Dear editor:
The legislature’s Minerals Committee will meet this Tuesday to consider a bill to streamline regulations so a private facility can transport to and store in Wyoming highly radioactive waste from the nation’s nuclear reactors. (This is the stuff originally slated for deep geologic disposal in Yucca Mt., NV for 10,000 years.)
Regardless of the fact that Wyoming people have rejected nuclear waste storage proposals many times – our legislature still wants to risk a dance with the feds in the regulatory dysfunction that has plagued our nation’s handling of nuclear waste for over half a century.
The history of nuclear waste storage in our country is fraught with broken promises by our federal government, including missed timelines, changing scientific guidelines, shifting strategies, political interference, congressional defunding and disregard of states’ rights.

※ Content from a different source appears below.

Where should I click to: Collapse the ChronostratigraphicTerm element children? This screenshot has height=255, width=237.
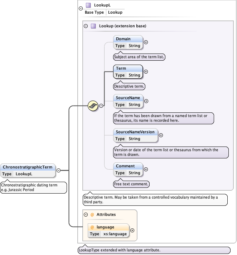[x=58, y=171]
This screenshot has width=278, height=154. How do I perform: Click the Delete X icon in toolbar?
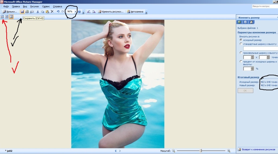pyautogui.click(x=52, y=12)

Tennessee, New Mexico, Washington, Texas, Louisiana, Mississippi, Utah, Georgia, Maine, Minnesota, New Hampshire, North Carolina, Virginia, Wisconsin, and Wyoming – have all ferociously opposed “interim” storage of these wastes in their states, because they know this.
As a recent target for this federal overreach and policy failure, Governor Greg Abbott of Texas declared in 2020: “I will not let Texas become a nuclear waste ground.”
The Committee is pitching this as a way for the state to make money. Supposedly, we could reap billions of dollars in federal or private fees for taking the waste.
The scheme has been recently tried in two other states: Texas and New Mexico. But both those efforts were shot down in the courts, even though they received Nuclear Regulatory Commission licenses.
The courts found that the Atomic Energy Act and Nuclear Waste Policy Act do not allow the agency to license such private, away-from-reactor facilities.
If you’re confused to hear that a federal agency – the NRC – tried to authorize nuclear facilities that later are determined to be not in compliance with federal law, well – welcome to the dysfunction.
And even if these private “interim” facilities were deemed legal, a third site in Wyoming would not be needed.
The Texas & New Mexico sites are a decade ahead in siting and permitting and combined, would take care of all the anticipated high level radioactive waste generated at nuclear reactors. (They could take upwards of over 210,000 metric tons – more than enough capacity into the future.)
So there is no money obtainable in this effort since there is no legal way to build these facilities. And even if these were legal, a Wyoming facility is not needed. Again, no prospect for money.
The legislature should not waste its time with this draft bill.
And we haven’t even mentioned here the hugely glaring problems with transportation safety, the impossibility of a “temporary” site (it will become de facto permanent), nor the stigma of such waste as bad for our state’s image, tourism & agriculture economies.
But of course, you know all that – because Wyoming people have repeatedly said NO to this idea in the past! We’re not stupid.